#!/usr/bin/env python3
"""
抖音无水印视频下载和文案提取工具
功能:
1. 从抖音分享链接获取无水印视频下载链接
2. 下载视频并提取音频
3. 使用硅基流动 API 从音频中提取文本
4. 自动保存文案到文件 (一个视频一个文件夹)
环境变量:
- API_KEY: 硅基流动 API 密钥 (用于文案提取功能)
使用示例:
# 获取下载链接 (无需 API 密钥)
python douyin_downloader.py --link "抖音分享链接" --action info
# 下载视频
python douyin_downloader.py --link "抖音分享链接" --action download --output ./videos
# 提取文案并保存到文件 (需要 API_KEY 环境变量)
python douyin_downloader.py --link "抖音分享链接" --action extract --output ./output
"""
import os
import re
import sys
import json
import argparse
import tempfile
import shutil
from pathlib import Path
from typing import Optional
from datetime import datetime
def check_dependencies():
"""检查必要的依赖是否已安装"""
missing = []
try:
import requests
except ImportError:
missing.append("requests")
try:
import ffmpeg
except ImportError:
missing.append("ffmpeg-python")
if missing:
print(f"缺少依赖: {', '.join(missing)}")
print(f"请运行: pip install {' '.join(missing)}")
sys.exit(1)
check_dependencies()
import requests
import ffmpeg
# 请求头,模拟移动端访问
HEADERS = {
'User-Agent': 'Mozilla/5.0 (iPhone; CPU iPhone OS 17_2 like Mac OS X) AppleWebKit/605.1.15 (KHTML, like Gecko) EdgiOS/121.0.2277.107 Version/17.0 Mobile/15E148 Safari/604.1'
}
# 硅基流动 API 配置
DEFAULT_API_BASE_URL = "https://api.siliconflow.cn/v1/audio/transcriptions"
DEFAULT_MODEL = "FunAudioLLM/SenseVoiceSmall"
class DouyinProcessor:
"""抖音视频处理器"""
def __init__(self, api_key: str = "", api_base_url: Optional[str] = None, model: Optional[str] = None):
self.api_key = api_key
self.api_base_url = api_base_url or DEFAULT_API_BASE_URL
self.model = model or DEFAULT_MODEL
self.temp_dir = Path(tempfile.mkdtemp())
def __del__(self):
"""清理临时目录"""
if hasattr(self, 'temp_dir') and self.temp_dir.exists():
shutil.rmtree(self.temp_dir, ignore_errors=True)

* * * * *

**任务**
- A) 抖音下载脚本里默认用的模型叫什么?
- B) 把抖音下载脚本中从“#!/usr/bin/env python3”到“(无需 API 密钥)”的这一段原样打出来。
- C) 接着抖音下载脚本的最后一行往下写。

* * * * *

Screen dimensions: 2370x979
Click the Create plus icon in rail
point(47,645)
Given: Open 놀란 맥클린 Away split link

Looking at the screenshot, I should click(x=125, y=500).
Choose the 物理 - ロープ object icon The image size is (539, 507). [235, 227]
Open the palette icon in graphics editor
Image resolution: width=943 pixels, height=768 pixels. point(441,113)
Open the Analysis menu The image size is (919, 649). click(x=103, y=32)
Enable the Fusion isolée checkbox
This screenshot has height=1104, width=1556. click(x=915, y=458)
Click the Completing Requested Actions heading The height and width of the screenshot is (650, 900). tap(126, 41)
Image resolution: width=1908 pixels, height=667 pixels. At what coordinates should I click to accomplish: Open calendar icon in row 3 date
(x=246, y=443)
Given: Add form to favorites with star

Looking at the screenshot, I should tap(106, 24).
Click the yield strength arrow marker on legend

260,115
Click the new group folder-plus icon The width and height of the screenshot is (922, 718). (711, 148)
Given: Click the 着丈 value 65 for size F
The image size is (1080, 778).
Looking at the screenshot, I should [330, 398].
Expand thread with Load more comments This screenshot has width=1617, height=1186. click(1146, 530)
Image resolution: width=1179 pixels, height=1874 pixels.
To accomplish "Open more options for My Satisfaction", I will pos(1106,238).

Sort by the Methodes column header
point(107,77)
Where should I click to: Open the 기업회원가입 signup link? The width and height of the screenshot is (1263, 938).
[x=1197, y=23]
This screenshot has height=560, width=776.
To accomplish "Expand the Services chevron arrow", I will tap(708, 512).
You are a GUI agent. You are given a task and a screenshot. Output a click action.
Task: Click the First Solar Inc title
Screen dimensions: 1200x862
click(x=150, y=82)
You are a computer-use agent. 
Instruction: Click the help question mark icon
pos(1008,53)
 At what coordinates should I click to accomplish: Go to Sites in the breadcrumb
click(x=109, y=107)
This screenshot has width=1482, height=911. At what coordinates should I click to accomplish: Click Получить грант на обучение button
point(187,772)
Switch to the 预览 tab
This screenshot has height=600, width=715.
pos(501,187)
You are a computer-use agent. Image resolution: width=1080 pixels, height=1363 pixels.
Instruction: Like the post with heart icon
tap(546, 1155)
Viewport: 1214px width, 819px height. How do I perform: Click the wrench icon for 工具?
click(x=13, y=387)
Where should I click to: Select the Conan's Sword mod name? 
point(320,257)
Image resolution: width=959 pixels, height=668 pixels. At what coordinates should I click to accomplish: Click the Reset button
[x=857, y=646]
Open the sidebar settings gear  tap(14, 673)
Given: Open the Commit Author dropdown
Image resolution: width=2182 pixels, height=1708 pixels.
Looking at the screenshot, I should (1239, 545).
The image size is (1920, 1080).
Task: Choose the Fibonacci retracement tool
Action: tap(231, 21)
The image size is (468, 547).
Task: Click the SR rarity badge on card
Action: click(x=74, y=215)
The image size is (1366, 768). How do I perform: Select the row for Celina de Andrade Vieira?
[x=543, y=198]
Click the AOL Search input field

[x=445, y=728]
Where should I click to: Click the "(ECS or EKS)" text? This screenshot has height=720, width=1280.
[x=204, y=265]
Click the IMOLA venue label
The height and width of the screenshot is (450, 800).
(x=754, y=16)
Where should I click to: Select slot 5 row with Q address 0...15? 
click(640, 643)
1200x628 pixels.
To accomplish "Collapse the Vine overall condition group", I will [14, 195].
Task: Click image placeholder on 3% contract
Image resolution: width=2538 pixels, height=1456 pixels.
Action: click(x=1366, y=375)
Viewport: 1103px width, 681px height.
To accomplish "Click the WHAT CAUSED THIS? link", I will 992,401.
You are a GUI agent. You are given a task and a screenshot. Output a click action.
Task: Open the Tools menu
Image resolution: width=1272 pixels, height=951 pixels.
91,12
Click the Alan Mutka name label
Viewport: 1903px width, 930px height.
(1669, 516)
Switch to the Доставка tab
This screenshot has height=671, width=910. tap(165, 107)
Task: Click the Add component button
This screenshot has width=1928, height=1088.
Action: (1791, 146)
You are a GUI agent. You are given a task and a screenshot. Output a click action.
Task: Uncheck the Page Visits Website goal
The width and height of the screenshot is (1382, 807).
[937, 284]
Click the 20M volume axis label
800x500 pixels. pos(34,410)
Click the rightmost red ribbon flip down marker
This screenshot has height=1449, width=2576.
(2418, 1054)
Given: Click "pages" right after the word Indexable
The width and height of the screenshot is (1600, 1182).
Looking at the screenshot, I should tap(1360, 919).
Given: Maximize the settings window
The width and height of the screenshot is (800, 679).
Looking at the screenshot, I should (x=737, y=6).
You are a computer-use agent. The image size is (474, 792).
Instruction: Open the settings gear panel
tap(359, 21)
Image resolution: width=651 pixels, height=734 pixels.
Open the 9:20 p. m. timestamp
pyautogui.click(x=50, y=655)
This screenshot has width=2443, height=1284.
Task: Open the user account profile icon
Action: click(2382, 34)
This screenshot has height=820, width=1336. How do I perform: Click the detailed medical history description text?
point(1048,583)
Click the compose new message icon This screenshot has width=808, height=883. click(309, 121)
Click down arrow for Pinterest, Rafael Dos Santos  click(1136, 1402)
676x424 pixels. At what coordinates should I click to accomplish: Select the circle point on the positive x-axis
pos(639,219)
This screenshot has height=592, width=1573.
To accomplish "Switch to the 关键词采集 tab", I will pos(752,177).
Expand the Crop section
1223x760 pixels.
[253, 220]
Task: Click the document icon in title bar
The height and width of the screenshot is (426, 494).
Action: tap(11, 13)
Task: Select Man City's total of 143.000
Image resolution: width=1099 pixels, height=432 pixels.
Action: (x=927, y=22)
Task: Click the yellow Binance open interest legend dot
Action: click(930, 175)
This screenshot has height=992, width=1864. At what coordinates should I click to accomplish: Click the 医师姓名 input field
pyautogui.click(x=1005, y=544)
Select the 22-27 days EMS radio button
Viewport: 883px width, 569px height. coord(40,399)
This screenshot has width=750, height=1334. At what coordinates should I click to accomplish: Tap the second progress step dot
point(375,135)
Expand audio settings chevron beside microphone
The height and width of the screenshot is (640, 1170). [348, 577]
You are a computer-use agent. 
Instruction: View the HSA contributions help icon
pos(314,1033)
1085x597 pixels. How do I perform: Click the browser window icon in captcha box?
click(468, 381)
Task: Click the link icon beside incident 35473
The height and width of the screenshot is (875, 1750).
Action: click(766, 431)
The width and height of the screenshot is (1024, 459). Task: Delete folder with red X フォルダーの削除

* * * * *

**依次作答**
- A) FunAudioLLM/SenseVoiceSmall

- B)
#!/usr/bin/env python3
"""
抖音无水印视频下载和文案提取工具
功能:
1. 从抖音分享链接获取无水印视频下载链接
2. 下载视频并提取音频
3. 使用硅基流动 API 从音频中提取文本
4. 自动保存文案到文件 (一个视频一个文件夹)
环境变量:
- API_KEY: 硅基流动 API 密钥 (用于文案提取功能)
使用示例:
# 获取下载链接 (无需 API 密钥)

- C)
def parse_share_url(self, share_text: str) -> dict:
"""从分享文本中提取无水印视频链接"""
# 提取分享链接
urls = re.findall(r'http[s]?://(?:[a-zA-Z]|[0-9]|[$-_@.&+]|[!*\(\),]|(?:%[0-9a-fA-F][0-9a-fA-F]))+', share_text)
if not urls:
raise ValueError("未找到有效的分享链接")
share_url = urls[0]
share_response = requests.get(share_url, headers=HEADERS)
video_id = share_response.url.split("?")[0].strip("/").split("/")[-1]
share_url = f'https://www.iesdouyin.com/share/video/{video_id}'
# 获取视频页面内容
response = requests.get(share_url, headers=HEADERS)
response.raise_for_status()
pattern = re.compile(
pattern=r"window\._ROUTER_DATA\s*=\s*(.*?)</script>",
flags=re.DOTALL,
)
find_res = pattern.search(response.text)
if not find_res or not find_res.group(1):
raise ValueError("从HTML中解析视频信息失败")
# 解析JSON数据
json_data = json.loads(find_res.group(1).strip())
VIDEO_ID_PAGE_KEY = "video_(id)/page"
NOTE_ID_PAGE_KEY = "note_(id)/page"
if VIDEO_ID_PAGE_KEY in json_data["loaderData"]:
original_video_info = json_data["loaderData"][VIDEO_ID_PAGE_KEY]["videoInfoRes"]
elif NOTE_ID_PAGE_KEY in json_data["loaderData"]:
original_video_info = json_data["loaderData"][NOTE_ID_PAGE_KEY]["videoInfoRes"]
else:
raise Exception("无法从JSON中解析视频或图集信息")
data = original_video_info["item_list"][0]
# 获取视频信息
video_url = data["video"]["play_addr"]["url_list"][0].replace("playwm", "play")
desc = data.get("desc", "").strip() or f"douyin_{video_id}"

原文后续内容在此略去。